The integration type is defined on line 154 wit the ARN for the action you want to use, in this case, the CreateLogSteam method for CloudWatch Logs.

It's not enough to specify the ARN though, you have to pass a couple of headers along with the requests too, shown on lines 156-7. I couldn't find explicit mention of these in the documentation, but eventually, you'll find them in the sample requests. The quotation is important too.

The last interesting bit is the request template mapping on line 160. The create log stream method takes two parameters, the log group name and the log stream name. My API method will only take one parameter, the stream name, as I use a log group per API, and the log group will be created when the service is provisioned (line 74 in the template). In this template I'm defining the JSON body payload for the HTTP POST request, I'm pre-configuring the logGroupName with the log group I've created for this API, and specifying that the logStreamName should be mapped from the stream parameter from the incoming request.

The rest of the template is fairly standard stuff for defining the resources, methods, responses and configuring it to use an API key. There are similar definitions for writing the logs and metrics.

Now I can deploy the resources:

$ npm run deploy:aws

> cloudflare-workers-observability@1.0.0 deploy:aws /src/cloudflare-workers-observability
> dotenv -- serverless deploy --config infrastructure/aws.yml --verbose

Serverless: Packaging service...
...
Stack Outputs
ApiEndpoint: https://xxxx.execute-api.eu-west-1.amazonaws.com/prod
ServerlessDeploymentBucketName: backing-api-prod-serverlessdeploymentbucket-xxxx
ApiHost: xxxx.execute-api.eu-west-1.amazonaws.com

Serverless: Removing old service artifacts from S3...

Done. Time to integrate it into my Workers.

Worker integration

As per my previous post on enhancing the development experience, I'm going to follow the principles of having substitutable dependencies and execution context.

For logs, I want the logger to be easily accessible to all code and for log messages to go to standard output regardless of the execution context. When running in Cloudflare, I also want the messages to be persisted so they can be flushed to my observability endpoint at the end of the request. I'll create a logger factory abstraction that changes the logging behaviour when running in Cloudflare to persist the logs in-memory.

For metrics, I'm only interested in creating/seeing them when running in Cloudflare. Most of the metrics I want can be derived from data in the original request or the response, the exception is duration, for that, I'll need to track the start and end time of the request. I'll create an observability abstraction that encapsulates the steps to create the stream, log messages and metrics.

Finally, I'll modify the execution context to dispatch the observability data at the end of the request:

Illustration of the observability worker integration architecture

Logging

When code running in a Worker needs to log messages it will create a logger from the current exectution context in the global scope, this will enable the logger to be scoped so that any log messages from the logger can be contextualised with an appropriate prefix. Let's look at the logger implementation for the Cloudflare context:

const log = ({ stdout, level, prefix, message, err }) => {  /* eslint-disable no-empty */
  try {
    let formattedMessage = `[${prefix}] ${message}`

    if (err) {
      formattedMessage = `${formattedMessage}\n${JSON.stringify(err, replaceErrors)}`
    }

    context.log.push({      timestamp: Date.now(),      level,      message: formattedMessage,    })

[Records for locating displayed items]
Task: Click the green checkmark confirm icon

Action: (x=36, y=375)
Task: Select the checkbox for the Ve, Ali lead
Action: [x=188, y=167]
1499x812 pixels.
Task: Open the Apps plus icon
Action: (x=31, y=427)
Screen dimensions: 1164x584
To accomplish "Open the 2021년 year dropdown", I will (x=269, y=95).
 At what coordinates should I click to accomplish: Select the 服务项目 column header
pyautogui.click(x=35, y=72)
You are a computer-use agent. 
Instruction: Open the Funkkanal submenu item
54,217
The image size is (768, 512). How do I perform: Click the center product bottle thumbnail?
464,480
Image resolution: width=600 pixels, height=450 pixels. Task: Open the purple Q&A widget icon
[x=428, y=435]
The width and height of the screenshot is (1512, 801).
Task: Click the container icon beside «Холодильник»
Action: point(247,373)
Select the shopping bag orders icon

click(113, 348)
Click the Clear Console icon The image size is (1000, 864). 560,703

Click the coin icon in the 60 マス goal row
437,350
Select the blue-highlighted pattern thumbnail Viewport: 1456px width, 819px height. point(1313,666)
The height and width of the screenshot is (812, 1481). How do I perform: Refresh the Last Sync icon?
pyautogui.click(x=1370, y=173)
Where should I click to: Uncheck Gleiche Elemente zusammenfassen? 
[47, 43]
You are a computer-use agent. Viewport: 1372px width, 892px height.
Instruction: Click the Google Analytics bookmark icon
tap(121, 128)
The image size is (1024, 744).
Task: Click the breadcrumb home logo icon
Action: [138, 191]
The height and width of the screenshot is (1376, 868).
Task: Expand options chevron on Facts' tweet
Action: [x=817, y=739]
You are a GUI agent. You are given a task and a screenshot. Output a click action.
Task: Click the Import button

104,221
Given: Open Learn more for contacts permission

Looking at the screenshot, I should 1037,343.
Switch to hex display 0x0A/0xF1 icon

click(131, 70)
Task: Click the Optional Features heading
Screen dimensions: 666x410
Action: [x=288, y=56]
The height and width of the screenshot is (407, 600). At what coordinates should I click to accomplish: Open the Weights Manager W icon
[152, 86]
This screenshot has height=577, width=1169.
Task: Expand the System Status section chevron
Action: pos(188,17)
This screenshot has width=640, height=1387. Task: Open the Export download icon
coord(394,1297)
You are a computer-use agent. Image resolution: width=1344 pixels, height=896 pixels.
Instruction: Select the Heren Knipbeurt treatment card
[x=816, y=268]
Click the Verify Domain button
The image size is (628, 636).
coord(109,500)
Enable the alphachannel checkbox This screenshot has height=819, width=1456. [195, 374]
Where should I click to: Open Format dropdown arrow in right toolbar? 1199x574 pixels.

> _Set of tasks_:
**A)** Answer each question from the Worker observability excerpt.
(i) On which line is the request template mapping found?
(ii) What command deploys the resources?
(iii) Which metric requires tracking the start and end time of the request?
**B)** Decide whether each statement agrees with the Worker observability excerpt, and quote the words that settle it.
(i) The API method takes both the log group name and the log stream name as parameters.
(ii) The required headers are explicitly mentioned in the documentation.
(iii) Log messages go to standard output regardless of the execution context.
**C)** List the names of all entries under "Stack Outputs" in the Worker observability excerpt.
The material after the excerpt plays no part in this work.

> _Exercise responses_:
**A)**
(i) Line 160
(ii) npm run deploy:aws
(iii) Duration

**B)**
(i) No: "My API method will only take one parameter, the stream name"
(ii) No: "I couldn't find explicit mention of these in the documentation, but eventually, you'll find them in the sample requests."
(iii) Yes: "for log messages to go to standard output regardless of the execution context"

**C)**
ApiEndpoint
ServerlessDeploymentBucketName
ApiHost